## [Goal of the exercise]
Extract every line of text from the records below, reproducing each one word for word, and omit the pictures from your answer.

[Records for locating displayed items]
# # # # # # #

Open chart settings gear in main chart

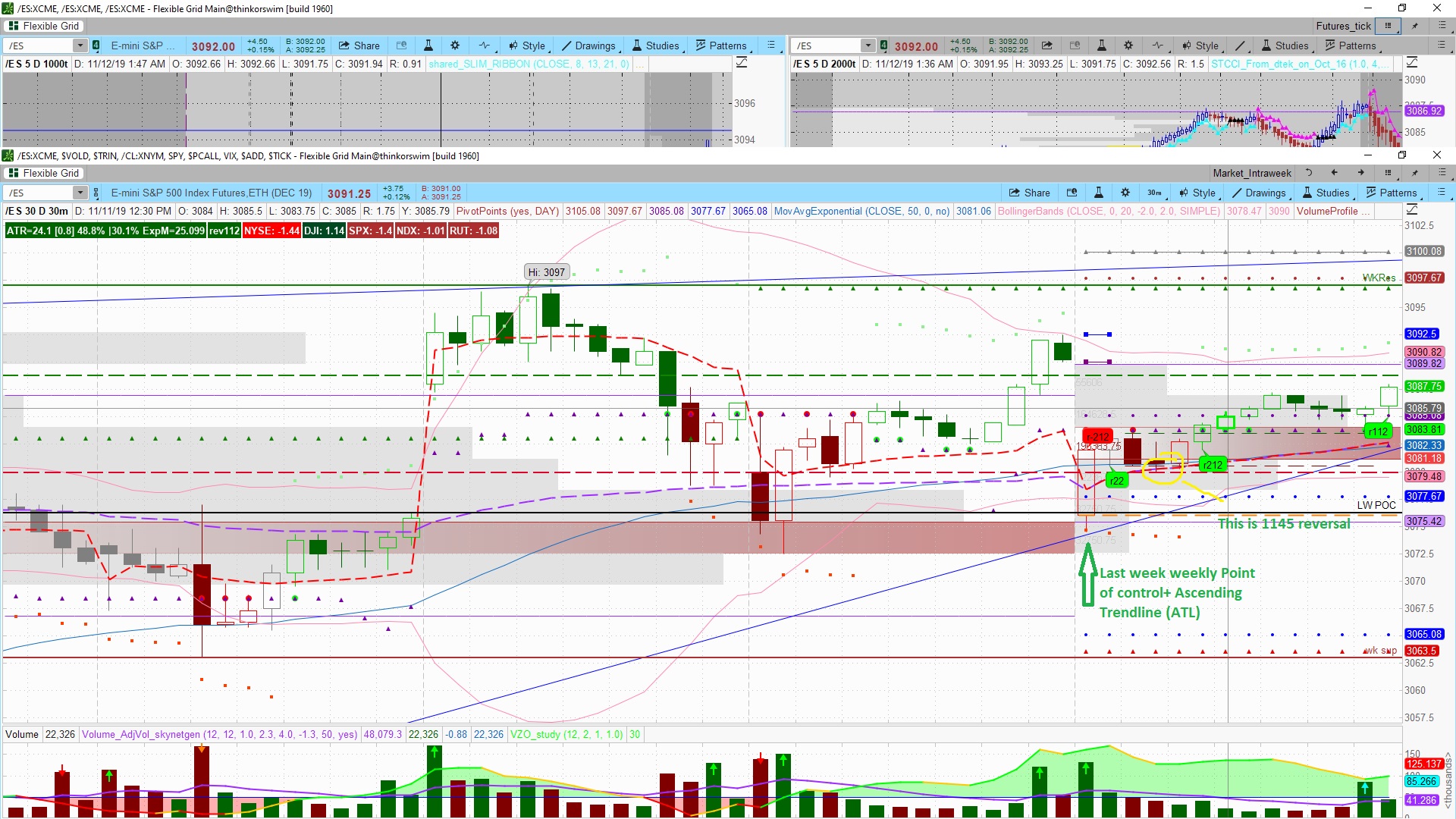[1125, 193]
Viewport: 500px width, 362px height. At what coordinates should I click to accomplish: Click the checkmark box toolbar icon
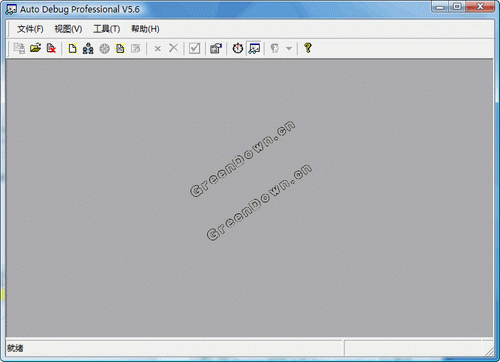tap(195, 48)
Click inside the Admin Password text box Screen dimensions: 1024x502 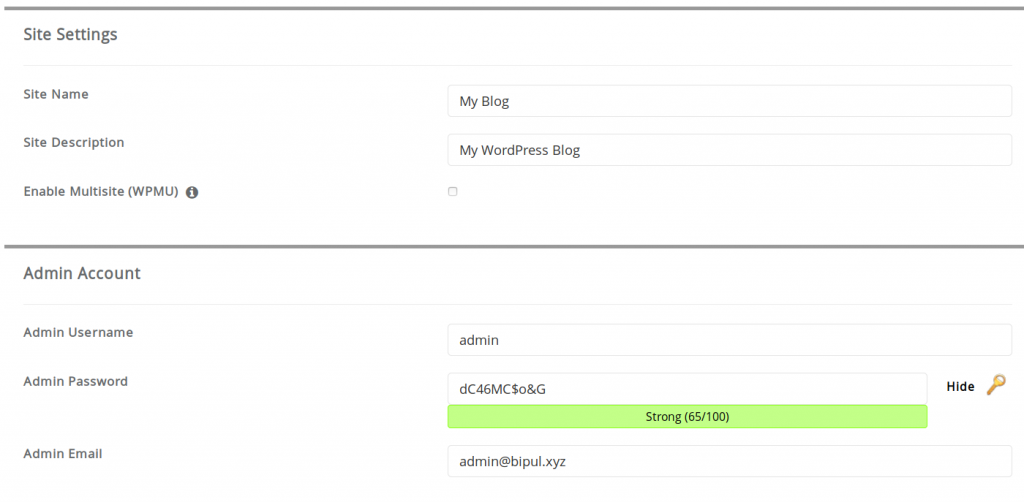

# # # # # # #

## [Result of this exercise]
Open chart settings gear in main chart

[1125, 193]
Viewport: 500px width, 362px height. At what coordinates should I click to accomplish: Click the checkmark box toolbar icon
tap(195, 48)
Click inside the Admin Password text box Screen dimensions: 1024x502 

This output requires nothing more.